RECORDS PROVIDED Block Start

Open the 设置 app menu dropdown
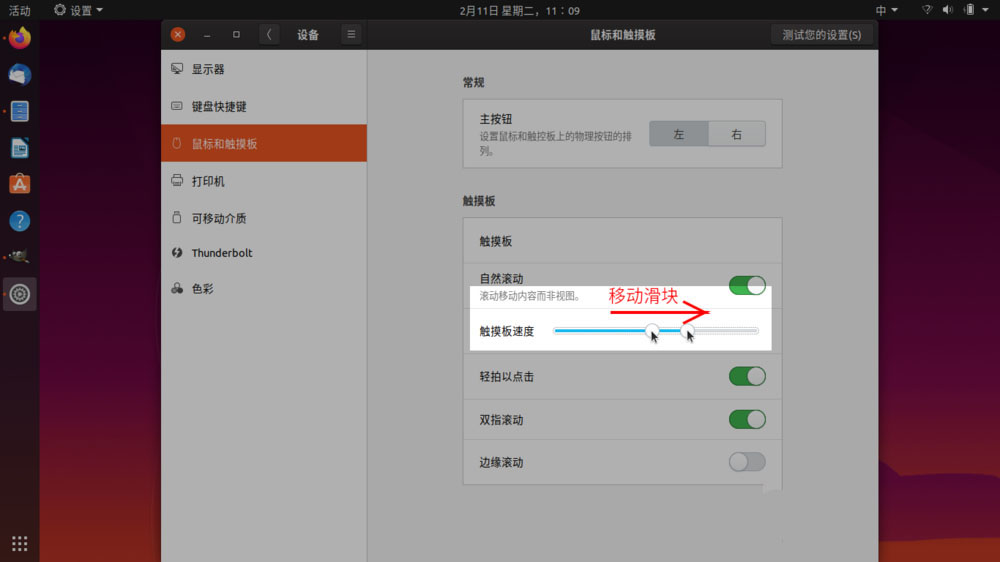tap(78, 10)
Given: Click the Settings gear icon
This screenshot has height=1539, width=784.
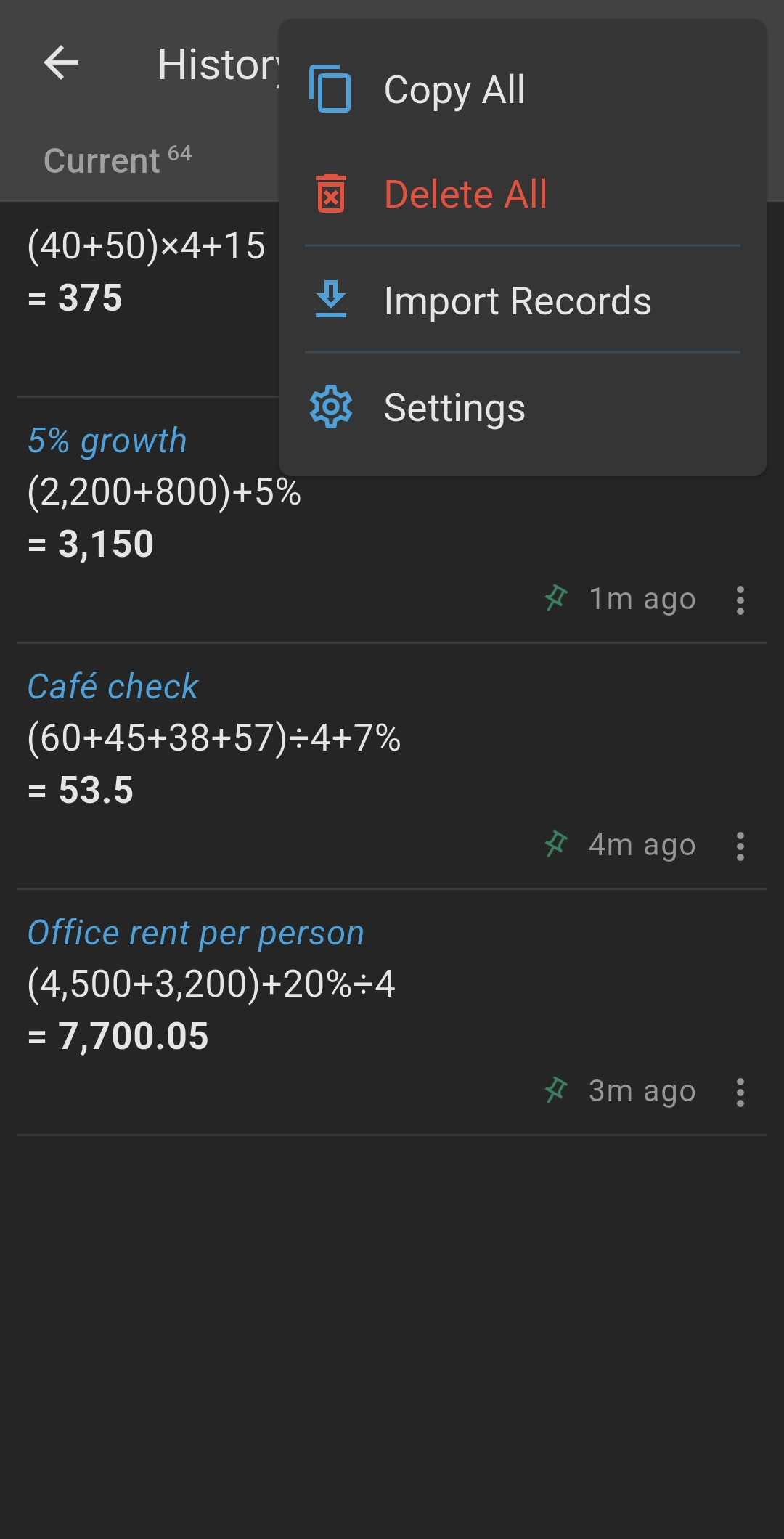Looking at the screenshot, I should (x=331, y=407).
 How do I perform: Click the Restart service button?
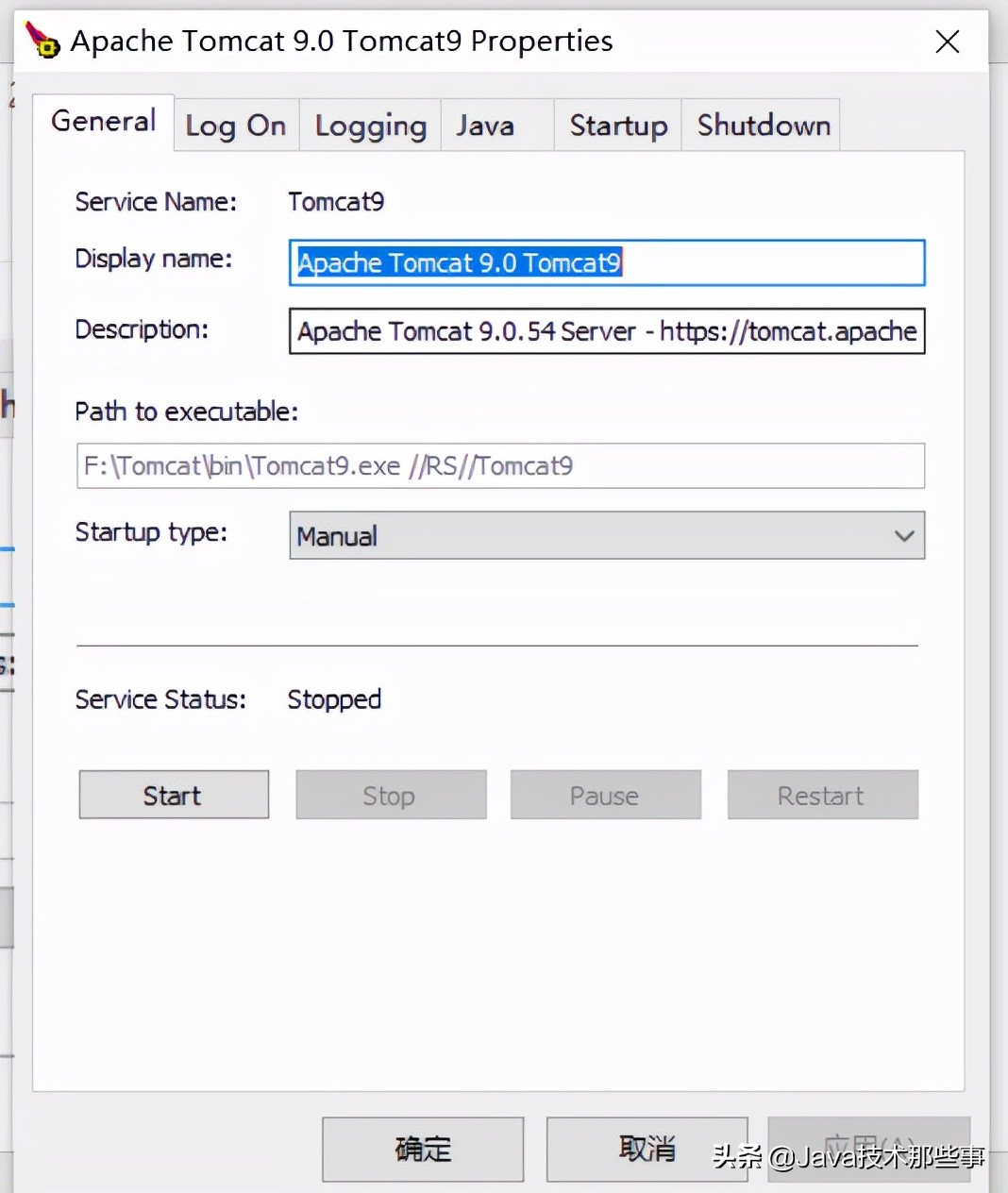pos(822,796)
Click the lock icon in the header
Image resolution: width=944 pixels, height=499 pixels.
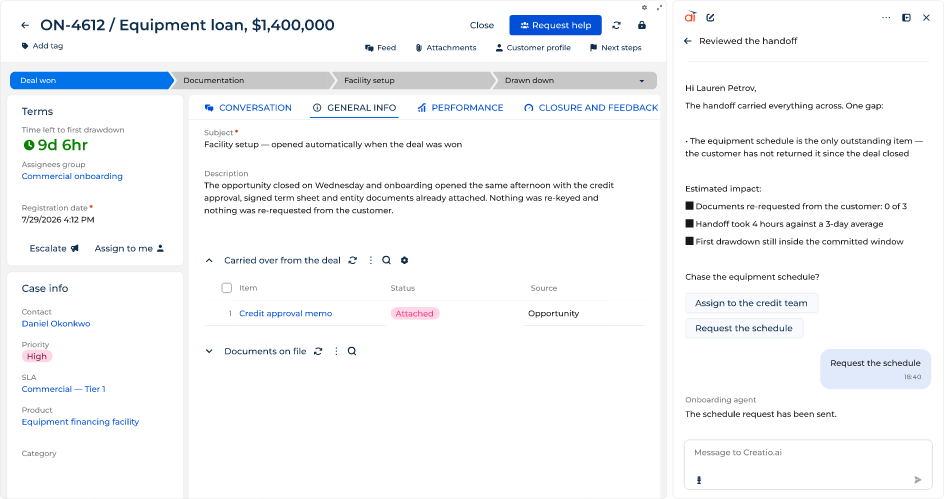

RECORDS PROVIDED Block End

> [EXERCISE DESCRIPTION] In the records above, find the line that contains "This screenshot has height=1539, width=784.", then write it out along with every line after it, exactly, through the last one. Leave the pictures out.

> [ANSWER SECTION]
This screenshot has height=1539, width=784.
Looking at the screenshot, I should (x=331, y=407).
 How do I perform: Click the Restart service button?
pos(822,796)
Click the lock icon in the header
Image resolution: width=944 pixels, height=499 pixels.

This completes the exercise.